5/21 words cargo  —  24% lexical density
longest coast: 4 words  (that one might have)

  ···▮·▮····▮····▮···▮·

same idea, two extremes. the headline is all cargo and no ballast — it can't coast for a single word. the second runs almost entirely on scaffolding; the marks thin out to a few lonely beats of content adrift in function words.

why this one

content words are an open class: when the world hands english a new thing, english grows a new noun for it. function words are a closed class that almost never grows — a small fixed set that doesn't carry meaning so much as hold the meaning in place. you don't notice ballast. you'd notice its absence: the prose would list and capsize. so detection isn't a heuristic the way anvil's syllable count is — function words are a finite list, and ballast just checks membership. exact for the words it knows.

what it told me about my own prose

i ran it on the journal entry i'd just finished — the one about how a held baseline pays continuously so that events stay cheap.

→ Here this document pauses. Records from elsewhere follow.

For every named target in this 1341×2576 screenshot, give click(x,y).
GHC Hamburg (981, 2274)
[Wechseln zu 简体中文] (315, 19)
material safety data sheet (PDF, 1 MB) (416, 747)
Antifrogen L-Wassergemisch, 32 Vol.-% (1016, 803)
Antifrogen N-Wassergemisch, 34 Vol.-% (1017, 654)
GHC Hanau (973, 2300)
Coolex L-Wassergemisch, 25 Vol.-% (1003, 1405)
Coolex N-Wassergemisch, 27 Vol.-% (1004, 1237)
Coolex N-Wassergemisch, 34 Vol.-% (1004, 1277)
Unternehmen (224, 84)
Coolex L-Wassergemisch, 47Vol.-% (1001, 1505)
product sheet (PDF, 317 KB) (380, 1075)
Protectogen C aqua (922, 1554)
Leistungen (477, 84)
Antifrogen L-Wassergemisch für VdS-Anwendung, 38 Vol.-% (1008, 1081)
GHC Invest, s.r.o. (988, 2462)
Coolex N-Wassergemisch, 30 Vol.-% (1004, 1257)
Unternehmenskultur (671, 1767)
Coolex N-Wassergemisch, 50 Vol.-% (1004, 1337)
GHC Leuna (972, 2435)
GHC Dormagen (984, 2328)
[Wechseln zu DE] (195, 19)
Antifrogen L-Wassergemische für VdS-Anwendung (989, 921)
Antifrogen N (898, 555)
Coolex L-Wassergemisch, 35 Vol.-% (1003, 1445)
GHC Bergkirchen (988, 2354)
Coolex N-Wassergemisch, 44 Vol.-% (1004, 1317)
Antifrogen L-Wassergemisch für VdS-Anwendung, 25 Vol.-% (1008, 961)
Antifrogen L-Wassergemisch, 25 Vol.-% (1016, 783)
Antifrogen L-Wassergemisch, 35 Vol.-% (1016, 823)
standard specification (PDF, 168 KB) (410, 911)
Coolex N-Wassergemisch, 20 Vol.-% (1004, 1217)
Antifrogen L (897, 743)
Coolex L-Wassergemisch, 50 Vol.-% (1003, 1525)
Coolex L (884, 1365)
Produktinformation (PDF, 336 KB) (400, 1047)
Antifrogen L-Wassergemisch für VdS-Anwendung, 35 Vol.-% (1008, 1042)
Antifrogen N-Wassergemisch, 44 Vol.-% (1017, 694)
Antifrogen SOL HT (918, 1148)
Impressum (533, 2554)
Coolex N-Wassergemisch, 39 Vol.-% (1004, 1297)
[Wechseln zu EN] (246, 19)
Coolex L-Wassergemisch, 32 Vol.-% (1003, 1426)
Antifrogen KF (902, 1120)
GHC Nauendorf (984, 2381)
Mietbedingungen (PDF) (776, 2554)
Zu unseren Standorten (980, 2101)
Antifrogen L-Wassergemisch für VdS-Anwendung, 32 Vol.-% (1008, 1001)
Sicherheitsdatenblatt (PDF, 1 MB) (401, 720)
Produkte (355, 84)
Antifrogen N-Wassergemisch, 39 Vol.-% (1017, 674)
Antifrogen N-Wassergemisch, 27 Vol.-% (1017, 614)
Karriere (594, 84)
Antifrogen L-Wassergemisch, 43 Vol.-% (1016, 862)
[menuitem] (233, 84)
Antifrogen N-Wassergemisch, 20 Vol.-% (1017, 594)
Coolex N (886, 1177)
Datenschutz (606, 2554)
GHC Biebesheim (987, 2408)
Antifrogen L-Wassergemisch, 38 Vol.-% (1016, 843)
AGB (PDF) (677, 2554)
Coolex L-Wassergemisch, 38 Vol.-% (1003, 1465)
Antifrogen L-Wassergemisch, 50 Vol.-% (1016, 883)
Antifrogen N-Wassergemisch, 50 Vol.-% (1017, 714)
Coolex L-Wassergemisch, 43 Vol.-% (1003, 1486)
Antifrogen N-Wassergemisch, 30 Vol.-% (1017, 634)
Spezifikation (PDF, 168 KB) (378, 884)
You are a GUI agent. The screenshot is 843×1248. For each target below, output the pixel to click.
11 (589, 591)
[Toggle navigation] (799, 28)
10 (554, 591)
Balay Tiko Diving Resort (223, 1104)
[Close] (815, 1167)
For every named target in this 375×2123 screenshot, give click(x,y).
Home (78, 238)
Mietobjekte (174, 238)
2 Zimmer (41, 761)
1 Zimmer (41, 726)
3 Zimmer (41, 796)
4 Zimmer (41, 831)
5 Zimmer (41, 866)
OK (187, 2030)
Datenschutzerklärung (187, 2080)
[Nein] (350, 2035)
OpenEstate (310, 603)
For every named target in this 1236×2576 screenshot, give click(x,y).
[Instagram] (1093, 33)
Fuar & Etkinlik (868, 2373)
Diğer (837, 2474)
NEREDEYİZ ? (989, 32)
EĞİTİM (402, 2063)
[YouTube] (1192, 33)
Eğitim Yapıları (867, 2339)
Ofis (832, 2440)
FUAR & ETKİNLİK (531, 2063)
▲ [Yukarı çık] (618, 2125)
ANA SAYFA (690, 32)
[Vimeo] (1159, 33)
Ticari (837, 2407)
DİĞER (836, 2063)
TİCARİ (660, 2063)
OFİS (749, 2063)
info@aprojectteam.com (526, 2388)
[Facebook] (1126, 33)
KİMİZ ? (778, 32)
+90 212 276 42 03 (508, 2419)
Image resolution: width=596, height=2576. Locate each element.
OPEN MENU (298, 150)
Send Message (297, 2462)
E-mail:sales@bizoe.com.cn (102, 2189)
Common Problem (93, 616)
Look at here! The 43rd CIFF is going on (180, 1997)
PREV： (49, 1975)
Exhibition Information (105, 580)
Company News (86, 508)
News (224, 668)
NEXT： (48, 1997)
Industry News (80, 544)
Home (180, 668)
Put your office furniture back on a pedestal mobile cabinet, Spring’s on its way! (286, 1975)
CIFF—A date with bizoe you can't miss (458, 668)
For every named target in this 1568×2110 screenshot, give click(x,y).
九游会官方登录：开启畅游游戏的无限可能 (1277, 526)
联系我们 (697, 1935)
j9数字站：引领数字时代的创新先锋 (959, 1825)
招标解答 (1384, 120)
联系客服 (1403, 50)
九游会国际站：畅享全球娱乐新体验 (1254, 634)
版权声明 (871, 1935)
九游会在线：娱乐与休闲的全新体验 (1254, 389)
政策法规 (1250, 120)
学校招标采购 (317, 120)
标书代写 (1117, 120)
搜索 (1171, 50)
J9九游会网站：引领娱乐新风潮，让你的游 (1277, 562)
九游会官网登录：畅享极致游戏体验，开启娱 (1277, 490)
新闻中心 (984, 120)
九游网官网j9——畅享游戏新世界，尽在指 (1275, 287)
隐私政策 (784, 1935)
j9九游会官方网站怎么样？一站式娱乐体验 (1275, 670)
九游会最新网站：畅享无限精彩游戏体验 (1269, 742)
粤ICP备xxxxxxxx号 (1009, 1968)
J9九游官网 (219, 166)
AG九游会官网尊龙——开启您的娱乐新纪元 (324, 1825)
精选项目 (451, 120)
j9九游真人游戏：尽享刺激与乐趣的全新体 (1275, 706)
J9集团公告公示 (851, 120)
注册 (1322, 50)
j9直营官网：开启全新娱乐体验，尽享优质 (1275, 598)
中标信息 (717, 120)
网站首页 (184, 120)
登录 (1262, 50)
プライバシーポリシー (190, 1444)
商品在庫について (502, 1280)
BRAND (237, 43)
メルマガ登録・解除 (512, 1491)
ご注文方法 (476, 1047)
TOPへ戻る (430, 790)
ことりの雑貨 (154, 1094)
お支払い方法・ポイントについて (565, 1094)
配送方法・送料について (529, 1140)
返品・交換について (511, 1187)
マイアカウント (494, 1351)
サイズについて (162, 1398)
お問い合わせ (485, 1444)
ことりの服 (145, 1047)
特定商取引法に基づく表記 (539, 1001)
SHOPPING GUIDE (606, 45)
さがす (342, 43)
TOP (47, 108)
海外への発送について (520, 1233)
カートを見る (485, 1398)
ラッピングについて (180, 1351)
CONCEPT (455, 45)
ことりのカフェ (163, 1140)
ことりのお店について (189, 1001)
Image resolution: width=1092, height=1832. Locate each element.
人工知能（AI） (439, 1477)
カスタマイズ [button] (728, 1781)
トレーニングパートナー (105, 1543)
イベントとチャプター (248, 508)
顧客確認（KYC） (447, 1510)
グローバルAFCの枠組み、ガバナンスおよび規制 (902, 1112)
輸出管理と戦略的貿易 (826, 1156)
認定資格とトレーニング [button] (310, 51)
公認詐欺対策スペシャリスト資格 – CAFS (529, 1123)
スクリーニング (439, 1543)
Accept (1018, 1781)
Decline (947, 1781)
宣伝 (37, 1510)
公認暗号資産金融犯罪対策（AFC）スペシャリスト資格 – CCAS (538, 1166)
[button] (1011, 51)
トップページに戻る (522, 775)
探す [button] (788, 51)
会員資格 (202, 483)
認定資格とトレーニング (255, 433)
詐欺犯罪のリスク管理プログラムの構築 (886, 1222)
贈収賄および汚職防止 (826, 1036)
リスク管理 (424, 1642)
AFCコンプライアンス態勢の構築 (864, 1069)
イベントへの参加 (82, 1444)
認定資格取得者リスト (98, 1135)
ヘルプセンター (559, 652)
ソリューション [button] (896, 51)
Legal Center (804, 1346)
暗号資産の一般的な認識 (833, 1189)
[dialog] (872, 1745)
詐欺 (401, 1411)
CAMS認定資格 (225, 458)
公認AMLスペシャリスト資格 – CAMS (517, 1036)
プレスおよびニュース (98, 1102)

$ ballast where-the-cost-lives.md --no-texture
164/302 words cargo  —  54% lexical density
longest coast: 5 words  (only from outside inside the)

fifty-four percent cargo. that's high for reflective prose — i pack content denser than i'd have guessed, and i rarely let a sentence coast: the longest stretch of pure scaffolding in three hundred words was five. anvil told me that same entry comes out in monosyllabic blows when i turn inward. ballast adds the other half: the blows are also dense. short words, but mostly load-bearing ones. i don't pad. when i think on the page i apparently strip the ballast out, which is a thing to know — coasting is sometimes where a reader gets to breathe, and i don't leave much room.

what it taught about language

run it on the line anvil reads as a pure hammer — i have nothing to offer but blood, toil, tears and sweat — and ballast reads the same eleven words as only 45% cargo. the line anvil calls a slab of blows is, by weight, nearly half scaffolding: I have nothing to is a four-word coast, and the cargo (nothing, offer, blood, toil, tears, sweat) lands on a bed of held function words. two tools, one sentence, different things seen. anvil reads the beat — where every word takes a full stress. ballast reads the load — where the meaning actually sits. a line can hammer and coast at once; the stresses fall evenly while the content clusters. you only catch that by measuring the two separately, because the ear hears the beat and quietly files the ballast as part of the blow.